According to FAAC’s communiqué, the revenue was derived from statutory sources, Value Added Tax (VAT), Exchange Rate Gains, Electronic Money Transfer Levy (EMTL), and oil and gas royalties. The federal government received the largest share, followed by the 36 states and 774 local government areas, while a portion was also allocated to the oil-producing states under the 13% derivation principle.

While the development was welcomed as a sign of increased revenue inflow, economic experts and civil society groups have raised concerns over accountability and the effective use of the funds. They argue that without prudent management, the disbursement may not translate into real improvements in infrastructure, social services, or poverty reduction.
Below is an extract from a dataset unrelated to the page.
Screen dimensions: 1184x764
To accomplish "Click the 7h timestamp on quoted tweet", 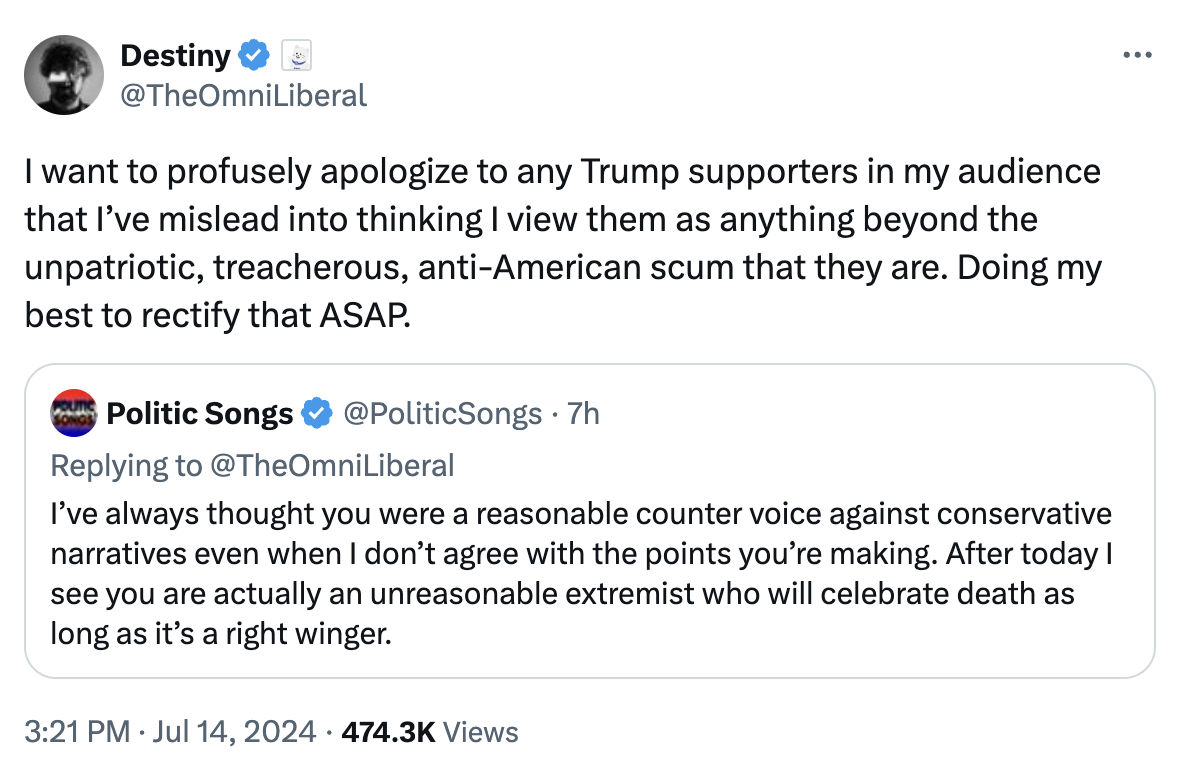I will click(x=583, y=414).
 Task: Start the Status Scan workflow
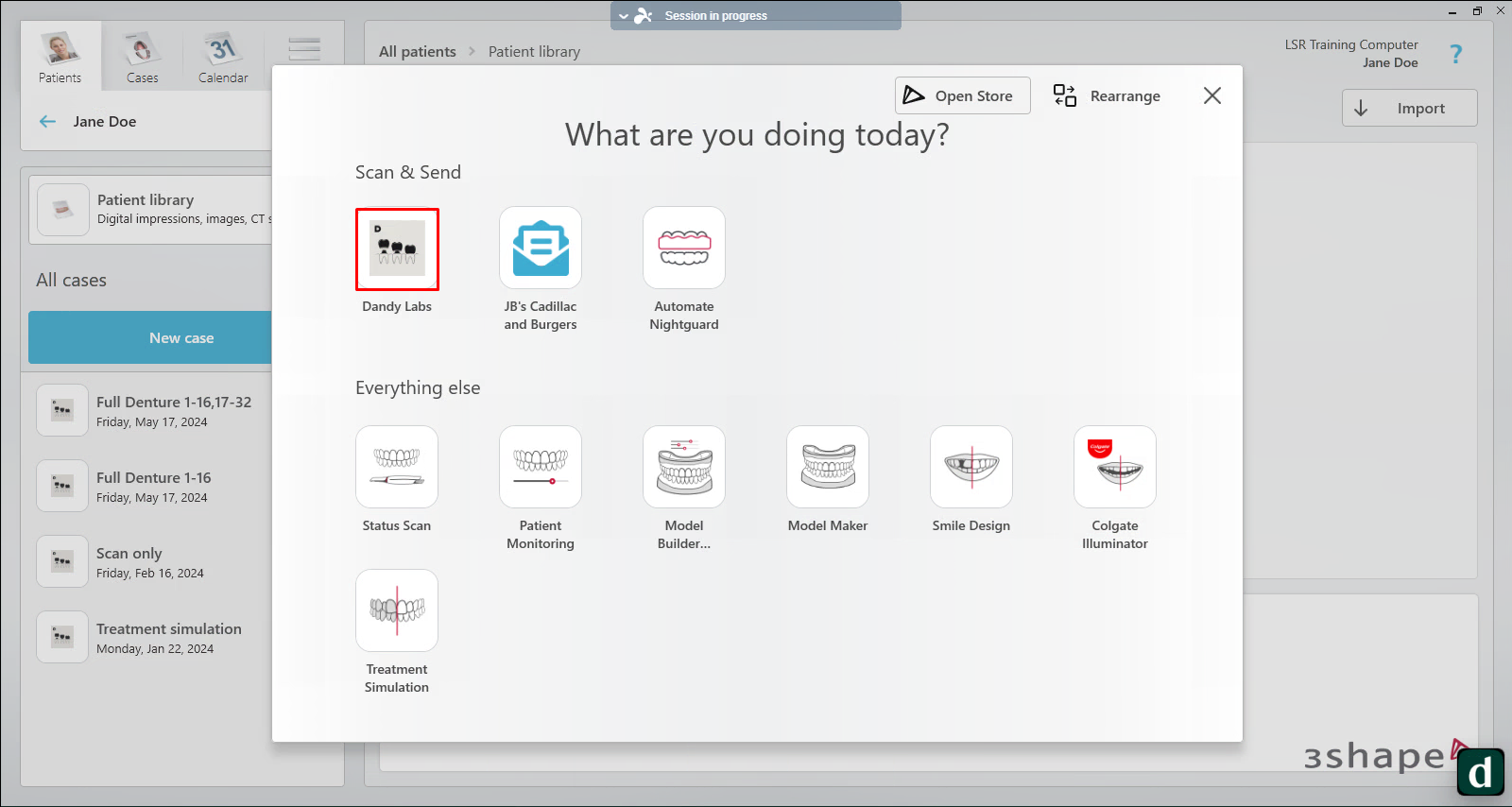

Dr. Adewale Adediran, a public finance analyst, noted that despite record-high allocations in the past year, many states still struggle to pay salaries, pensions, and deliver essential services. “The issue has never been about how much money is shared, but how effectively it is utilized. Transparency and fiscal discipline remain the missing links,” he said.

Similarly, advocacy groups have called on the federal and state governments to publish detailed breakdowns of how FAAC allocations are spent monthly. They stressed that with the current economic hardship facing Nigerians, there is a need to ensure that funds are not lost to mismanagement or corruption.

The July allocation comes at a time when the country is grappling with rising inflation, unemployment, and increased cost of living. Observers warn that unless FAAC disbursements are strategically invested in critical sectors such as power, education, healthcare, and agriculture, the impact on citizens will remain minimal.